Motilal Oswal Initiates Coverage on Unimech Aerospace with Buy Rating as Stock Surges 40% YTD

Motilal Oswal Initiates Coverage on Unimech Aerospace with Buy Rating as Stock Surges 40% YTD

Motilal Oswal Initiates Coverage on Unimech Aerospace with Buy Rating as Stock Surges 40% YTD​

Motilal Oswal has initiated coverage on Unimech Aerospace, assigning a "Buy" rating to the company. The brokerage firm has set a target price of Rs 1,530, which implies a significant upside of 27% from current market levels.

This positive outlook comes as the stock has already witnessed a substantial rally, gaining 40% on a year-to-date basis. Unimech serves as a critical supplier of specialized aero engine tools for major players including LEAP, Pratt & Whitney, and Rolls Royce, alongside airframe tools for Airbus and Boeing.

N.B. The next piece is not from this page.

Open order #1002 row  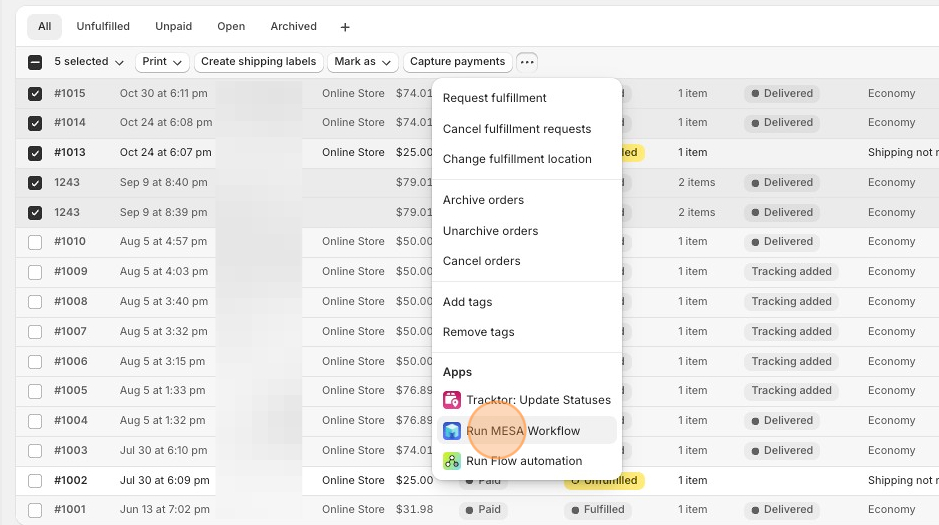(x=70, y=480)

Strategic Positioning and Market Tailwinds​

The bullish stance from Motilal Oswal is anchored in the company's ability to offer competitive pricing while benefiting from favorable tailwinds in new engine programs. The brokerage notes that a shift in maintenance, repair, and overhaul (MRO) demand toward Asia presents a strong growth trajectory for the firm.

Currently, the aerospace segment contributes 80% of the company's FY26 total revenue. Analysts expect this vertical to remain a primary driver of growth over the medium term as Unimech leverages its established presence among 18 customers in this space.

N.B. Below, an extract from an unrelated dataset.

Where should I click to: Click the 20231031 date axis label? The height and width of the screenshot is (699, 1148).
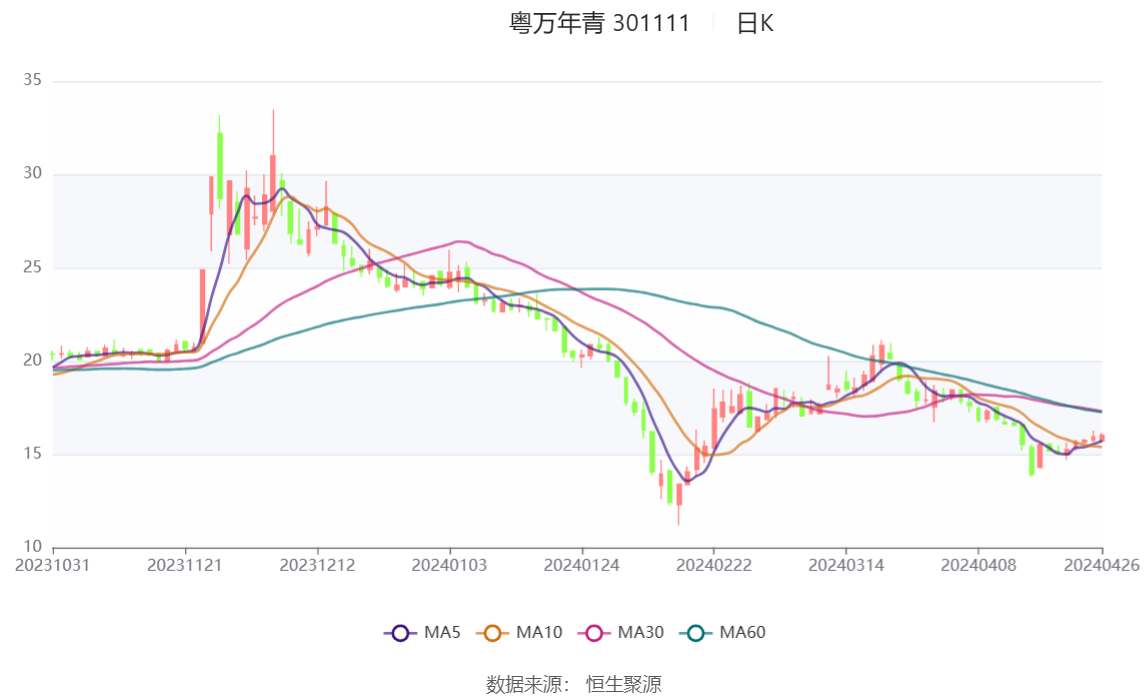coord(53,566)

Expansion into High-Mix Precision Engineering​

A core component of Unimech’s growth strategy involves penetration into high-mix and low-volume precision engineering businesses. This segment currently serves 17 customers and accounted for 20% of FY26 revenue, but it is expected to grow at a faster pace due to its vast total addressable market.

Furthermore, the company is pursuing inorganic expansion through strategic acquisitions and joint ventures. Following the acquisition of Hobel Bellows and a joint venture with Kanoo, Unimech is now exploring opportunities to establish a manufacturing footprint in the U.S. to enhance services for marquee customers in Europe and North America.

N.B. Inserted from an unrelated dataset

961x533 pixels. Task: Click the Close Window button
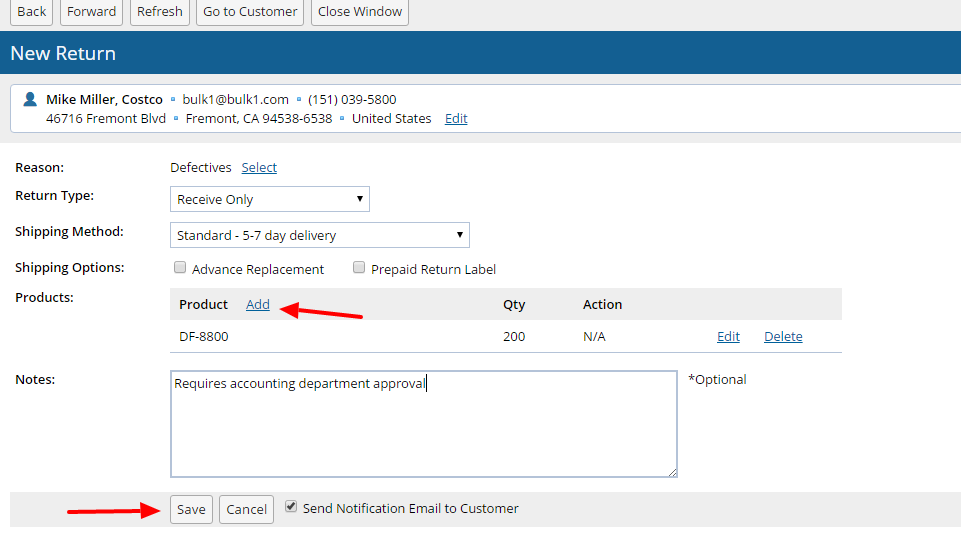(x=360, y=12)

Projected Financial Growth and Margin Expansion​

Financial analysts anticipate a robust recovery for Unimech between FY26 and FY28E. Despite a flat revenue performance and profit decline in FY26 due to margin contraction, the company is projected to deliver a 74% revenue CAGR, 83% EBITDA CAGR, and 57% PAT CAGR during the forecast period.

Growth is expected to be fueled by a recovery in core aero tooling and precision components, alongside contributions from recent joint ventures. The brokerage expects EBITDA margins to stabilize at 35%, while Return on Equity (RoE) and pre-tax Return on Capital Employed (RoCE) are projected to improve to 16% and 18% by FY28, up from 9% and 12% in FY26.

Risk Factors and Capital Allocation​

While the company is well-positioned for growth in the aerospace, defense, energy, and semiconductor equipment sectors, Motilal Oswal highlighted specific risk factors. These include high revenue concentration within the aerospace business, a heavy dependence on its top five customers, and significant reliance on exports to a limited number of international markets.

To fuel these expansion plans, Unimech raised Rs 500 crore through its December 2024 IPO. The company has earmarked Rs 80.3 crore for capital expenditure, Rs 40 crore for debt repayment, and Rs 70 crore for working capital, with the remaining funds allocated for general corporate purposes and issue-related expenses.